5 Weird and Wacky Turtle Species

It’s easy to see why turtles are a favourite to spot amongst divers and snorkelers. They are simply adorable in their own unique ways. Turtles have been roaming the earth’s waters for over 150 million years making them one of the oldest creatures on this planet. It’s no wonder why some of them are quite bizarre and prehistoric looking. Here a five weird and wacky turtle species to boggle your mind from “butt breathers” to stone cold killers!

1. Pig Nosed Turtle

The pig nosed turtle definitely proceeds its name with a pig like nose. This unusual looking nose works as a twin-snorkel poking out of the water to breathe whilst the body is fully submerged. It has large webbed flippers, a yellow chin, can grow up to 70cm (27 inches) long and can weigh up to 20kg (44 lbs). They inhabit freshwater rivers, streams and lagoons in the Northern Territory in Australia and parts of southern New Guinea.

Pig Nose Turtle - Underwater

Interesting fact: The pig nosed turtle’s paddle-shaped flippers are usually a feature you would see on a marine turtle.
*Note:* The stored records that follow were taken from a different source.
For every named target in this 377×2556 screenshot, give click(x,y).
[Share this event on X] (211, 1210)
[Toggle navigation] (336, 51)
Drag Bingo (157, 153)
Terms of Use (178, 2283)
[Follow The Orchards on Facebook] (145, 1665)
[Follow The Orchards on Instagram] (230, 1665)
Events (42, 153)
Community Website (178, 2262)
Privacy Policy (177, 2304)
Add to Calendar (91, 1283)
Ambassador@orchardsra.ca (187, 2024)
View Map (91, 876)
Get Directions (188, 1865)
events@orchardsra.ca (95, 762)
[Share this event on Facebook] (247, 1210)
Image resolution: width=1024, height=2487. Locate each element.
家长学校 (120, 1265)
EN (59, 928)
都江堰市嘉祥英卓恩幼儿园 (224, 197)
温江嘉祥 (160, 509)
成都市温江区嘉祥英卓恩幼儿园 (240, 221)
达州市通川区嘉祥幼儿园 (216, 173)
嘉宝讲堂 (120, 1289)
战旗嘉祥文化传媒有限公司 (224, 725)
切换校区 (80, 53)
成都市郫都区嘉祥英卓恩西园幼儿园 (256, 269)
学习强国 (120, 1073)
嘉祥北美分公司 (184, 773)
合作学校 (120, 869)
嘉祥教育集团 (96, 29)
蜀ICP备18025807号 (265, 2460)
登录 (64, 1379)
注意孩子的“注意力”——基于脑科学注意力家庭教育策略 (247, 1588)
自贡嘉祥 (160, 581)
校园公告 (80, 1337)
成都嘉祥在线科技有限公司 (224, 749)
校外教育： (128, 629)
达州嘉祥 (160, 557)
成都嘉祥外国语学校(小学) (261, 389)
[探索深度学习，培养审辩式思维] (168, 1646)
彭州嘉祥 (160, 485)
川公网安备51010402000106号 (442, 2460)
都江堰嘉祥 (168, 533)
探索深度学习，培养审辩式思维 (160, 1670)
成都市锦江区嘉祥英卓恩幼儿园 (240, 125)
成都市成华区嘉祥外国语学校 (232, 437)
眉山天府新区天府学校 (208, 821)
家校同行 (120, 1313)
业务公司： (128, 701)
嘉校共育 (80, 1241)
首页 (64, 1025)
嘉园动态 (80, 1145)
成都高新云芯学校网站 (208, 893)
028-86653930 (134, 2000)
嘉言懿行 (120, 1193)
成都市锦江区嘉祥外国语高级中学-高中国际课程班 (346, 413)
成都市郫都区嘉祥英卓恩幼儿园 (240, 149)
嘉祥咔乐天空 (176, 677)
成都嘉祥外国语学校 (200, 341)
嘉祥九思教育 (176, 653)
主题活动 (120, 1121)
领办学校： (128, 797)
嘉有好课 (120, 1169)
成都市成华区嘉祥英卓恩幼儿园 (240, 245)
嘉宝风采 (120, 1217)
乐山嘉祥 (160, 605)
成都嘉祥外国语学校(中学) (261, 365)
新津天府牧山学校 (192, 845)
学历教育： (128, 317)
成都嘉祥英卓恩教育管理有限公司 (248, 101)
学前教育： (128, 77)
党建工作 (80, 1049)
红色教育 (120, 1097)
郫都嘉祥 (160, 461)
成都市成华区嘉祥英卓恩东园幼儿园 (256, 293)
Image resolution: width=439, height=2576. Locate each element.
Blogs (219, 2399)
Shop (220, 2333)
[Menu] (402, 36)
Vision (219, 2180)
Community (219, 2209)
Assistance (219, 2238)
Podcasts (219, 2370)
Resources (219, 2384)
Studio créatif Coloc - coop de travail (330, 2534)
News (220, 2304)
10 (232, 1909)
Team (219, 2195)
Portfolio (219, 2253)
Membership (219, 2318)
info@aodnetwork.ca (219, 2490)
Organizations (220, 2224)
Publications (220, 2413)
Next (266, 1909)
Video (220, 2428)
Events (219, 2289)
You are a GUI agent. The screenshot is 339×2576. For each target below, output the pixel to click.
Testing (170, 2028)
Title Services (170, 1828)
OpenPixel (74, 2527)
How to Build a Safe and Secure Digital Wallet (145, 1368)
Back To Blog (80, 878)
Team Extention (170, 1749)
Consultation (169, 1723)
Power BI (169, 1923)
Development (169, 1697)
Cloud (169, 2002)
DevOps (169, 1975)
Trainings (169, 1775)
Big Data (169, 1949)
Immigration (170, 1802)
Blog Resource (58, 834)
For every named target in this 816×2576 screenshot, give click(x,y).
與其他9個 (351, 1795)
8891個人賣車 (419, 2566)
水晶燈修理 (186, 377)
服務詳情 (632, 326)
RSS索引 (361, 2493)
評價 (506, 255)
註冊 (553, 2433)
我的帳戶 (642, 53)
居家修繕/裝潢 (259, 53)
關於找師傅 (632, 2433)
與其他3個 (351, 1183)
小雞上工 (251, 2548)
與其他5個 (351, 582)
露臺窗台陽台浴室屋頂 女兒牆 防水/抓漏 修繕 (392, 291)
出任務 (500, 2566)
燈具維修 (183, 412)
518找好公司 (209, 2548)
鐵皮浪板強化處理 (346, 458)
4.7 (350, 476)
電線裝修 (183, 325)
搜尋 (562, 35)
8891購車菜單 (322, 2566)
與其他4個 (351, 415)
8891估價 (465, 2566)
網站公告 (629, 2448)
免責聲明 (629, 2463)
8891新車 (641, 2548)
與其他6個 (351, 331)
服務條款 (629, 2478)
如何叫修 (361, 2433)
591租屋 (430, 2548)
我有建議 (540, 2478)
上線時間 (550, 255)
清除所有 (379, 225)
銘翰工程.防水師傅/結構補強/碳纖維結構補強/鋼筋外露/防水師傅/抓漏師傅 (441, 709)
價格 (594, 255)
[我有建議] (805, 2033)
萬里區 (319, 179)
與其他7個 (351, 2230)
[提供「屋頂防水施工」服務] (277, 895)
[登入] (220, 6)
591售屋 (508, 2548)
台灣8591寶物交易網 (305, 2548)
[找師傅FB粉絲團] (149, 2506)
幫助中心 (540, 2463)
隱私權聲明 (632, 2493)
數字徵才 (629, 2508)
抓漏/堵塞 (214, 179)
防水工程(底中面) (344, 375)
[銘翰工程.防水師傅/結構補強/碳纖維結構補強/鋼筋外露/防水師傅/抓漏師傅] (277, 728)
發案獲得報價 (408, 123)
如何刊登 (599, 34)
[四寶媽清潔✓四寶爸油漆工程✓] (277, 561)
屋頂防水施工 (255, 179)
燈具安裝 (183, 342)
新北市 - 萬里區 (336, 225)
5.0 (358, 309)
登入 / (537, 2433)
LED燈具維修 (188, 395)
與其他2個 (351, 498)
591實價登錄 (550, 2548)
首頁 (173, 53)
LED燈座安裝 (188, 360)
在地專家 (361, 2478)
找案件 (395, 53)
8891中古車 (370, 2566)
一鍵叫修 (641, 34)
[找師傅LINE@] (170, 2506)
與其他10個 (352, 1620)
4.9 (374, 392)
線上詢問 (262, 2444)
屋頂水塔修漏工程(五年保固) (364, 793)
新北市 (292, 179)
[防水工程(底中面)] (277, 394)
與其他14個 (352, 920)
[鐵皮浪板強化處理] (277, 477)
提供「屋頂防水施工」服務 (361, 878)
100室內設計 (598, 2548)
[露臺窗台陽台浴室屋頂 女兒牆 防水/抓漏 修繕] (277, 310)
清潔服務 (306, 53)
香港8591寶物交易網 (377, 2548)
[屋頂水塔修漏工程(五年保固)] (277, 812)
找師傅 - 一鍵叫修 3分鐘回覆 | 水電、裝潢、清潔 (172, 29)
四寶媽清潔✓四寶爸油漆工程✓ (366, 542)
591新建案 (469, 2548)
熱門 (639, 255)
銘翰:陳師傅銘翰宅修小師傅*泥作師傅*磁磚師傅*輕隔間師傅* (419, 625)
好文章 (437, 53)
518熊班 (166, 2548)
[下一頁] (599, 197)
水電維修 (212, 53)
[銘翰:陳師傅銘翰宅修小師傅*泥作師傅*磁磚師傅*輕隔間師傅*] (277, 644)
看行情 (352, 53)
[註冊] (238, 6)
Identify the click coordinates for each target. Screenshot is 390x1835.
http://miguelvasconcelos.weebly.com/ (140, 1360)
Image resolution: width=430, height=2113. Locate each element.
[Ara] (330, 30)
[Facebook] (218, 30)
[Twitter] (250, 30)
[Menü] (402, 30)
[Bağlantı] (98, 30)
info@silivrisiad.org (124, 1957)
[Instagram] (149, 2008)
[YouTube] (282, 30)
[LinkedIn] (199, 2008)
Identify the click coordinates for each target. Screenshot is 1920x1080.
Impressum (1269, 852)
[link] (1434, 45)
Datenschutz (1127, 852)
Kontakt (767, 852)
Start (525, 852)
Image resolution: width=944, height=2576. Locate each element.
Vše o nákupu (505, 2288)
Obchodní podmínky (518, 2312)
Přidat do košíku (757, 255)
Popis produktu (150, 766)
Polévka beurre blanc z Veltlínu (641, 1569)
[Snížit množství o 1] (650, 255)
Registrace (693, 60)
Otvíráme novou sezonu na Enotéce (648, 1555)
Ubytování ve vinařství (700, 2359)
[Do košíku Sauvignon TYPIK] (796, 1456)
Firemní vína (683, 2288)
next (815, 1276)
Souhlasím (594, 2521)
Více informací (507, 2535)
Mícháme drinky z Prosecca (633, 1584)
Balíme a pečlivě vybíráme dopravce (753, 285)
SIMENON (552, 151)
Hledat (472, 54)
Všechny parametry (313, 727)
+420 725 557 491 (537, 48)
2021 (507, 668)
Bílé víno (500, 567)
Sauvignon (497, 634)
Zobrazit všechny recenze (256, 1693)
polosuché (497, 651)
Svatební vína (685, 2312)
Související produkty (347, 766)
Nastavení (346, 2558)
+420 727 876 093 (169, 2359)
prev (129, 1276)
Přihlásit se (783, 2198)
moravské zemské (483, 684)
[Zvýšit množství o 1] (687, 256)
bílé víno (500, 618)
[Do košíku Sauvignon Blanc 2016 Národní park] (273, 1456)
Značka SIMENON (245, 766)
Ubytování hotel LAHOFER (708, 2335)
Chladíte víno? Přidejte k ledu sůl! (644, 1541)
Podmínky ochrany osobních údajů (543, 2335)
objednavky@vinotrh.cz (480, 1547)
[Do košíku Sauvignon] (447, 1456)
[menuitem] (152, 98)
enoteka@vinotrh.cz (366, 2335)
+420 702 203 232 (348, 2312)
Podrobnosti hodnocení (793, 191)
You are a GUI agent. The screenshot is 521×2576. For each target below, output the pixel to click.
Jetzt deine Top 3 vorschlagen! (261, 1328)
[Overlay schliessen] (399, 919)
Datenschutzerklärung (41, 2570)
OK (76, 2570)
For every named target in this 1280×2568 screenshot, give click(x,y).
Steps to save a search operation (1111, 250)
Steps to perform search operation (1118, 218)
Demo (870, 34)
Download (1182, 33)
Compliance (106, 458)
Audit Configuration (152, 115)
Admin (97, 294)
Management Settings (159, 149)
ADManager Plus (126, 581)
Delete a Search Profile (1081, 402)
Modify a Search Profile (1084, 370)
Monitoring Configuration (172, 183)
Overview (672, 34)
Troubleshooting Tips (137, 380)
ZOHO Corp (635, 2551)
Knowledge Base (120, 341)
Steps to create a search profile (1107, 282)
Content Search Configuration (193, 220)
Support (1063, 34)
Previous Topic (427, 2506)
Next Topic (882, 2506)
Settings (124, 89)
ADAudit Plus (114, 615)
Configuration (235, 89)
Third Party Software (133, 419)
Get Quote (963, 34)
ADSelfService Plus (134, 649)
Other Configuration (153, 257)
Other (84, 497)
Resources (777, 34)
This leads researches to believe that their family represents an evolutionary link between freshwater and marine turtles.

2. Spiny Turtle

This little walking pin cushion is born with pointed spines on the end of their outer shell plates and along their spine, making them a tricky meal for predators to swallow. As they get older, the sharp spines begin to round and wear down. The spiny turtle inhabits shallow streams in mountainous rainforests throughout Southeast Asia.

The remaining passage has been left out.